Sobrevivência é uma palavra que me instiga no sentido em que evoca a vida em si, mas ao mesmo tempo é relativa àquele que permanece vivo “apesar de”, que insiste em viver, que resiste à morte. Resistência, palavra que é cada vez mais clamada pela população, sobretudo pelas minorias que precisam insistentemente lutar pela permanência de seus direitos, entre eles, o de existir. Do ponto de vista político, não é incomum em nossa história momentos como o atual; de perda de direitos adquiridos ao longo de anos de luta. Por isso, estas duas palavras norteiam este trabalho que busca encontrá-las nas relações, nos territórios e nas pessoas através da memória, do contato e da imagem que me permitem ver e ouvir essa outra cidade que sobrevive e sobreviveu e os lugares, relações e pessoas que manifestam esta resistência.

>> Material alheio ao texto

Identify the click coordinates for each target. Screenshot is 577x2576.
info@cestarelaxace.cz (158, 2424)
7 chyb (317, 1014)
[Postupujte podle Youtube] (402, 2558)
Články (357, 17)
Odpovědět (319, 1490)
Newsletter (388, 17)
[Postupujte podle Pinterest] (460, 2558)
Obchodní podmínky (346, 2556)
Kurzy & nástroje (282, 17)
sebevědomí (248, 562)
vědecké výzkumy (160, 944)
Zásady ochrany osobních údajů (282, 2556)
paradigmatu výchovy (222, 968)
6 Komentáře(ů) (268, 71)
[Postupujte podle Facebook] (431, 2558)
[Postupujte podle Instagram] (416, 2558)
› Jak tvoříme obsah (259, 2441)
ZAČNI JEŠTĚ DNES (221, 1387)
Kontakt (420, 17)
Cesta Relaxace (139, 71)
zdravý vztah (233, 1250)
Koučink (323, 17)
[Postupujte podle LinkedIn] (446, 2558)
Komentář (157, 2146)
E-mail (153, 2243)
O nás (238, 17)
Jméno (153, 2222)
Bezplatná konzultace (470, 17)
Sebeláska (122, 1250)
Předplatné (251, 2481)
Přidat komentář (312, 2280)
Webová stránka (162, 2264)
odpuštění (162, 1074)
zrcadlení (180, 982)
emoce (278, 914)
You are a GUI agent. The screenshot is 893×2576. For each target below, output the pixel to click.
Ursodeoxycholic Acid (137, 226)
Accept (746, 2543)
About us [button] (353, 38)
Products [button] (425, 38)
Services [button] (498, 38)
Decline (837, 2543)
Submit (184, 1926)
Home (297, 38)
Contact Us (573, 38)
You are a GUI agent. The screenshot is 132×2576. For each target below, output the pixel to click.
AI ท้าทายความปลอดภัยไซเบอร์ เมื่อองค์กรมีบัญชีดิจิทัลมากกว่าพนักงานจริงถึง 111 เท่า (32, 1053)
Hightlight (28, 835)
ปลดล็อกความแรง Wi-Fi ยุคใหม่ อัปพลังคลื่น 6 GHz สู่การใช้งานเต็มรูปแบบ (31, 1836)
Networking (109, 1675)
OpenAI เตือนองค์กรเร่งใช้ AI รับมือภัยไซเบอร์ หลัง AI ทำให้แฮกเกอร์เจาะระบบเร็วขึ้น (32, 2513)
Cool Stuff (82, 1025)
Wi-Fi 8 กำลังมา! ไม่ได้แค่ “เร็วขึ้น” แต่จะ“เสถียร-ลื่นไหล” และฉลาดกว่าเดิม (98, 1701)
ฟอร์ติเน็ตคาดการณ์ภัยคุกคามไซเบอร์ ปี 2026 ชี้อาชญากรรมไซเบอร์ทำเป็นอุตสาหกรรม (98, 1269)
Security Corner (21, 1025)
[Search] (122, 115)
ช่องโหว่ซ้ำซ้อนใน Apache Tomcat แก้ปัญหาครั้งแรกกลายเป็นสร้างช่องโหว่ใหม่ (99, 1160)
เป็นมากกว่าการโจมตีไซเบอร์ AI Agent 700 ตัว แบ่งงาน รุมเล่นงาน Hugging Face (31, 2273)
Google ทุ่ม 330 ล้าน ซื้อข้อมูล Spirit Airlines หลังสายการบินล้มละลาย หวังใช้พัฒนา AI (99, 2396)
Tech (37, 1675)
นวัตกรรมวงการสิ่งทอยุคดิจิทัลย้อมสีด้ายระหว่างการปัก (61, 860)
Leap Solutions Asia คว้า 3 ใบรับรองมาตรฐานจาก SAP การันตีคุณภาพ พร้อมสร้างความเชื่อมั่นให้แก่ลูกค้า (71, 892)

A Cruzada de São Sebastião do Rio de Janeiro é um desses espaços que teimam em existir. Situada entre os bairros Leblon e Ipanema em uma região conhecida como Jardim de Alah, o conjunto habitacional construído nos anos 50 evidencia os rastros deixados por aqueles que construíram a Zona Sul e, que com a valorização do solo, foram continuamente expulsos daquele território. Até os anos 70 é possível enumerar pelo menos nove favelas que estavam nas redondezas do conjunto, entre os bairros Gávea, Leblon, Ipanema e Lagoa. Entretanto, estas favelas foram removidas dando lugar a parques, shoppings e condomínios de classe média, como no caso da Favela da Praia do Pinto que ocupava o terreno onde hoje está instalado o condomínio popularmente conhecido como Selva de Pedra. A Cruzada foi o único conjunto habitacional que se estabeleceu nesta região e teve como objetivo receber os moradores destas extintas favelas e, portanto, corresponde ao que sobreviveu às inúmeras tentativas de apagamento dos indícios da existência destas populações. A maior parte dos moradores advindos das favelas mencionadas foram removidos e alocados em conjuntos habitacionais apartados da malha urbana consolidada, como os conjuntos habitacionais Cidade de Deus, em Jacarepaguá e Cidade Alta, em Cordovil. Em bairros afastados, estas pessoas ficaram à beira da inexistência ou à existência servil e segregada.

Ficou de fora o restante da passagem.